• Draping, les dessous du patrimoine rouennais avec Hélios Azoulay

                C’est une première, cette année, à Rouen les Journées du Patrimoine ne sont pas seulement une histoire de vieilles pierres et de métiers déclinants, cela grâce à Laure Leforestier, maire adjointe, qui a confié à Laure Delamotte-Legrand l’organisation d’une soirée Dessous du patrimoine intitulée Draping (une allusion au passé drapier de la ville), l’air frais de l’art contemporain, danse, installations, performances et concerts, injecté dans la tradition traditionnelle.

                Il est vingt heures quand j’entre avec celle qui m’accompagne dans l’église Saint-Maclou où sont déjà rassemblés moult spectateurs, c’est le lieu où se produisent Hélios Azoulay et son Ensemble de Musique Incidentale.

                A l’affiche Les Quatre Saisons de Vivaldi, un Poncif pour quintet à cordes signé dudit Azoulay. Le voici, costume orange à fines rayures brunes, et l’air parfaitement narquois :

                -La plupart des compositeurs contemporains font de la musique ennuyeuse pour distraire le public, annonce-t-il, moi je fais de la musique distrayante pour ennuyer le public.

                Et en route pour un beau crime de lèse-Vivaldi. Cela fonctionne à merveille, les premiers à s’enfuir sont celles et ceux qui ont mal étudié le programme, ayant lu Les Quatre Saisons de Vivaldi au lieu de Les Quatre Saisons de Vivaldi d’Hélios Azoulay, suivent celles et ceux qui ne peuvent pas supporter ça et dont le nerf auditif est douloureux, il reste heureusement beaucoup d’amateurs qui, comme elle et moi, prennent beaucoup de plaisir à l’exécution de ce Poncif

                Dans la préface à cette œuvre, Hélios Azoulay écrit : « Rares sont les raisons qui maintiennent encore légitime le métier de compositeur. Parmi elles, se trouve celle d’avoir à bouleverser la situation de concert. » . Il ajoute : « Et parce que l’on ne renverse totalement que ce que l’on reconnaît complètement, c’est précisément les lieux communs les plus absolus qui seront les plus efficaces. Pour dissiper tout malentendu, il est important de souligner que le renversement n’est ni relecture, variation ou paraphrase, ni même détournement. Renverser une œuvre doit agir précisément et comme le plus élégant des sabotages. » et conclut : « Le titre de la composition achève définitivement de transformer la situation de concert en un traquenard. J’ai intitulé cette forme Poncif. »
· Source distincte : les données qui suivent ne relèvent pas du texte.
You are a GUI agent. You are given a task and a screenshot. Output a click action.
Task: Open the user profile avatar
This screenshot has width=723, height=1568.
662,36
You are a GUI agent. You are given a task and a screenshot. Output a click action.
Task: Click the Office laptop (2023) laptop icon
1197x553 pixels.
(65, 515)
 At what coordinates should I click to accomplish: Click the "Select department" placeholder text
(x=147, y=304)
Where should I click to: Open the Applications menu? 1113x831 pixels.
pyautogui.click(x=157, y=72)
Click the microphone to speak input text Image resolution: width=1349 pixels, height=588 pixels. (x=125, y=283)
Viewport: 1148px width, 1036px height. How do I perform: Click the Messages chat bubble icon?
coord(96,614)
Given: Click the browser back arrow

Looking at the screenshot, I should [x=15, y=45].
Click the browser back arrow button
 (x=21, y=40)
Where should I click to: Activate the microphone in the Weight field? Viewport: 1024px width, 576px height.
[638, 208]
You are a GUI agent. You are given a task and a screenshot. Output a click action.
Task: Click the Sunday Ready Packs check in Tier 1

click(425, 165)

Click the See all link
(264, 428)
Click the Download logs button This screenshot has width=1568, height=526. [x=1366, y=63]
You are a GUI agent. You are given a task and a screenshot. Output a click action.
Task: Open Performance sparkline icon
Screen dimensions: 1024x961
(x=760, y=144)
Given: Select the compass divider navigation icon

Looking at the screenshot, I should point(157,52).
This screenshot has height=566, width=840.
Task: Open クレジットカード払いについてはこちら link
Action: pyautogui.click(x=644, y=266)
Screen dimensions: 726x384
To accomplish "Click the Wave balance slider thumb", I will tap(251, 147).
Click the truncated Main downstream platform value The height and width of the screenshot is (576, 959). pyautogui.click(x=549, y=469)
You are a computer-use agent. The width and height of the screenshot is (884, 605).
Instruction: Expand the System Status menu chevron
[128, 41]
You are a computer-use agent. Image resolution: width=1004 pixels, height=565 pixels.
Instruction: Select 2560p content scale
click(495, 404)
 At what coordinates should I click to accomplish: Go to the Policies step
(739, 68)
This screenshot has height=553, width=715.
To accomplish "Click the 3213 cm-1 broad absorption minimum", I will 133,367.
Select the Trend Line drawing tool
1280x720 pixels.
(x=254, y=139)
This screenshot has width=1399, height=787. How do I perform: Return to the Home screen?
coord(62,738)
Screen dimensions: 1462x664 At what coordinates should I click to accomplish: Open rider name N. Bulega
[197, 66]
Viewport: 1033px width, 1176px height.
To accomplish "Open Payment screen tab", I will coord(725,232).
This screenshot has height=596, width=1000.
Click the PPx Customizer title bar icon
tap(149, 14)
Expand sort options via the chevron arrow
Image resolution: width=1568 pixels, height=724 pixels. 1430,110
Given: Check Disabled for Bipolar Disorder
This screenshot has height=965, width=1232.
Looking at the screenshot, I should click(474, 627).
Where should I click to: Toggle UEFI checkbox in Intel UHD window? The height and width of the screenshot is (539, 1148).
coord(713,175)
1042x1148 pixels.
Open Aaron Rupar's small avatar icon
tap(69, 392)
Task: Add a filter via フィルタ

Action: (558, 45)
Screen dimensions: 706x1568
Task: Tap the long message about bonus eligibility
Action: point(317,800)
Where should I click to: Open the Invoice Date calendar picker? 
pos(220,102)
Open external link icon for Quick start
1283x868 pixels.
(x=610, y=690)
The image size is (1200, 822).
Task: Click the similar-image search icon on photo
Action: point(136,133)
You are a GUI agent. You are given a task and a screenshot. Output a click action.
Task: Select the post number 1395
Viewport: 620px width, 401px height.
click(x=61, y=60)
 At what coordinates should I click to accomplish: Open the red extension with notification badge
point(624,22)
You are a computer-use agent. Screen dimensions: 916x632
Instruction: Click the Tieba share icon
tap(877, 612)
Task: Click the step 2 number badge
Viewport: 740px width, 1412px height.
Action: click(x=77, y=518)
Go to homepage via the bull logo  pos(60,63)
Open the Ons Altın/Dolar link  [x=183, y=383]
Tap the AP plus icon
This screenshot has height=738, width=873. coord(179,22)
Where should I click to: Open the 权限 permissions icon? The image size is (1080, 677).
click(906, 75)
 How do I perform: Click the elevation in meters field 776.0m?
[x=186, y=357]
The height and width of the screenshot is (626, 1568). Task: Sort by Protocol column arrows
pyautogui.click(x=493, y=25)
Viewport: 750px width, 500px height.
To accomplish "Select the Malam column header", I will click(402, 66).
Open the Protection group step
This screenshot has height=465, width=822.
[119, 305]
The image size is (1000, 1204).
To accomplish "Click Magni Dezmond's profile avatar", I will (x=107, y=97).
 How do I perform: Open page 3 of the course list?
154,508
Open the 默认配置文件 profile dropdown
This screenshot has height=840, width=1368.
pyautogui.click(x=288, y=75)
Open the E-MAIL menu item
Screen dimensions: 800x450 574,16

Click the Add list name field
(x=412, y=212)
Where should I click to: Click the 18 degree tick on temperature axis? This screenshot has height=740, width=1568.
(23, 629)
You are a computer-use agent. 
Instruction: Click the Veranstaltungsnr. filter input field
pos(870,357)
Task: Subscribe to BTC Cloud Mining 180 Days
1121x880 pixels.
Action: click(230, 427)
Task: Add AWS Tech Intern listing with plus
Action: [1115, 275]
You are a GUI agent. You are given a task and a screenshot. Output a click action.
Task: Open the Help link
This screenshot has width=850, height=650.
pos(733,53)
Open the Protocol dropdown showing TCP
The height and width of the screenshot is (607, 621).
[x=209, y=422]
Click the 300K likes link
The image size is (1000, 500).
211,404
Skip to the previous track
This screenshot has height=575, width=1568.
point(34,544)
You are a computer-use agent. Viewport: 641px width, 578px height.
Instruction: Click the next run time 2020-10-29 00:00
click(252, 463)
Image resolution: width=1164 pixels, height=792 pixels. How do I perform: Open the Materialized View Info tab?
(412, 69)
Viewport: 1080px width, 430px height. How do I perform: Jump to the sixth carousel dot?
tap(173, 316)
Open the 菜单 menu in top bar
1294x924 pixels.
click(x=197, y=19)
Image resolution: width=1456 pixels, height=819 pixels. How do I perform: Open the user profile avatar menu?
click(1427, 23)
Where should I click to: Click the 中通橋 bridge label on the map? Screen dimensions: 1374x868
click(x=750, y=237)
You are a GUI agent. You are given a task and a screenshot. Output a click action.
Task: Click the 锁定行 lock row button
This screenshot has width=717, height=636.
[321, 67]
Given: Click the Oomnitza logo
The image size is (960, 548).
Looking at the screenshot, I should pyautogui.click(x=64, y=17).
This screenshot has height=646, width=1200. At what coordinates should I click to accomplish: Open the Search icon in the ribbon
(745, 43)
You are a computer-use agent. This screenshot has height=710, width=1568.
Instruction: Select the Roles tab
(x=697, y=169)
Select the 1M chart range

                Suit, présenté par le même Azoulay, Socrate d’Erik Satie, merveilleusement chanté par Marielle Rubens, avec au piano : François Lambret.

                Je resterais bien là et elle aussi, pour y entendre ensuite un autre Poncif d’Hélios La scène avec Mickey dans Fantasia et deux échantillons de La Musique d’Ameublement d’Erik Satie, mais il y a aussi à voir ailleurs et nous filons vers l’Abbatiale Saint-Ouen pour y regarder Julie Nioche qui danse dans la nef. Ça s’appelle Hachedeuzo-Hainacéhelle-Céacéotrois et ce n’est pas désagréable à voir. Nous courons ensuite au Musée des Beaux-Arts où nous découvrons les photos, dessins et sculptures d’Eric Wurm, bien déçus nous repartons mais arrivons trop tard pour la performance intitulée Cabaret automobile proposée par Karine Bonneval dans la Petite Galerie de l’Ecole des Beaux-Arts, dommage, alors on retourne à l’église Saint-Maclou retrouver Hélios Azoulay.

                Un Prélude en Tapisserie d’Erik Satie, joué au piano par François Lambret, en amuse-oreilles et revoici l’Ensemble de Musique Incidentale avec Helios Azoulay à la clarinette pour le long et répétitif Clarinet and String Quartet de Morton Feldman qui dans Entre catégories écrit : « Je m’intéresse à la manière dont le temps existe avant que nous posions nos pattes sur lui… ». Hélios qualifie cette œuvre de musique d’endormissement et prévient :

                -Si votre voisin plonge dans le sommeil, ne le réveillez surtout pas.

                J’échappe de peu à cet endormissement et celle qui est assise à ma gauche également.

                Il est minuit trente quand nous regagnons la maison tout heureux d’avoir découvert ce zozo d’Azoulay.

                -J’espère bien l’entendre à nouveau un jour, lui dis-je. Sur la scène de l’Opéra de Rouen par exemple, je serais curieux de voir et d’entendre ça.